ZXDB and russian web resources

This is the place for general discussion and updates about the ZXDB Database. This forum is not specific to Spectrum Computing.

Moderator: druellan

Post Reply
User avatar
Einar Saukas
Bugaboo
Posts: 3070
Joined: Wed Nov 15, 2017 2:48 pm

Re: ZXDB and russian web resources

Post by Einar Saukas »

Ralf wrote: Tue Apr 10, 2018 8:18 am Einar, does it mean that you don't want individual MIA Russian games to be submitted to Spectrum Computing and ZXDB like here viewtopic.php?f=30&t=591 because you are going to get it all in some big import?
Any integration will take considerable time to be done properly. In the meantime, we shouldn't stop adding titles to the database.
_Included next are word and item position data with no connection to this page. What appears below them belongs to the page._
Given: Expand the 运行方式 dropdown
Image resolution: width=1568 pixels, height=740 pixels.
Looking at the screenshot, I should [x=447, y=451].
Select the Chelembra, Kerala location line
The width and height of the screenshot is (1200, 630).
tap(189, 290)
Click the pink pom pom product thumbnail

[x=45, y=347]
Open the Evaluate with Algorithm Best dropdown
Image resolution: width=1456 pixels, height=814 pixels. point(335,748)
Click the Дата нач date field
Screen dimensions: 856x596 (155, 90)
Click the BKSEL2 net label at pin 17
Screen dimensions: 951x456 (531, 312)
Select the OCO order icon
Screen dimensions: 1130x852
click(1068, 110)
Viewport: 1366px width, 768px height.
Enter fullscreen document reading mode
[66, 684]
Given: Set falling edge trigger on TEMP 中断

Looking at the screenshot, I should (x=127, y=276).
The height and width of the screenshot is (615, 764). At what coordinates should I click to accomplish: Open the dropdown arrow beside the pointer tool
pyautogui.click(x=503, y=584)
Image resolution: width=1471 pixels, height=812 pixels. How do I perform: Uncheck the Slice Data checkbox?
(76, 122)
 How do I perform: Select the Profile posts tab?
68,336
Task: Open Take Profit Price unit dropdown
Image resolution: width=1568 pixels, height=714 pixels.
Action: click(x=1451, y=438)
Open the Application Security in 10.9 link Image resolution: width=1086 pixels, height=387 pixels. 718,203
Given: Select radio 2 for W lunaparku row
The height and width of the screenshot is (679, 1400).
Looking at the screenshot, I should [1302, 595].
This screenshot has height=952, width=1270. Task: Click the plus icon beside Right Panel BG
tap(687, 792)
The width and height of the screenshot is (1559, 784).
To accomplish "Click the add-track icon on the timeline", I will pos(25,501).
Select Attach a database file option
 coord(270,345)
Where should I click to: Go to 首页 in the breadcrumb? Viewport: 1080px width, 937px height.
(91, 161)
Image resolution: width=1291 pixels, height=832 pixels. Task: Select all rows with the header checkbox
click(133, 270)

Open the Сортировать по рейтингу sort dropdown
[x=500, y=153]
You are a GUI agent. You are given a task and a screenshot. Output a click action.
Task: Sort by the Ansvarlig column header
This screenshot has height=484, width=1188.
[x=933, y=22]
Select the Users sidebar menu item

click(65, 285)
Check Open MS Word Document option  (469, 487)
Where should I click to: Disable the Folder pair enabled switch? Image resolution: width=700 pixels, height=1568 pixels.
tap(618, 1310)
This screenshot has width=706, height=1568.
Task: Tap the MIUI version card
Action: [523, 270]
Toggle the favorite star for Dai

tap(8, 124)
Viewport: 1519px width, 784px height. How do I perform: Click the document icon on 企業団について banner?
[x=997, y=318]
Please continue providing more titles but, whenever you have the corresponding page links at those Russians sites, please provide them too. We will also store these links in ZXDB, so it will be much easier to integrate with these sites later.
User avatar
Einar Saukas
Bugaboo
Posts: 3070
Joined: Wed Nov 15, 2017 2:48 pm

Re: ZXDB and russian web resources

Post by Einar Saukas »

moroz1999 wrote: Tue Apr 10, 2018 9:34 pmI've sent you contacts in private message. Please ask me if you need to contact anybody, I can help in some cases.
Thanks a lot! Since you also have similar plans, I will certainly involve you in these discussions too. So we can find the solution that works best for everyone.

moroz1999 wrote: Tue Apr 10, 2018 9:34 pm
Einar Saukas wrote: Tue Apr 10, 2018 3:19 amSomething else we need to decide is, if it makes more sense for you to integrate with all sites separately, or integrate them with ZXDB first so ZX-Art can simply obtain this information from a single source afterwards. Again, let's talk about it in further detail to find out the best solution for everybody involved.
That's the most complicated question really. Ralf has really got the point: new software has been added to different databases constantly as we are speaking, so even if you import one of archives, the week after you'll have to repeat it and somehow deal with the fact that same software gets added into different non-related databases.
ZXDB already deals with integrations that need to be updated periodically, such as RZX Archive and ZXSR. It's not too much of a problem, we just need to be careful on establishing a good process for each case.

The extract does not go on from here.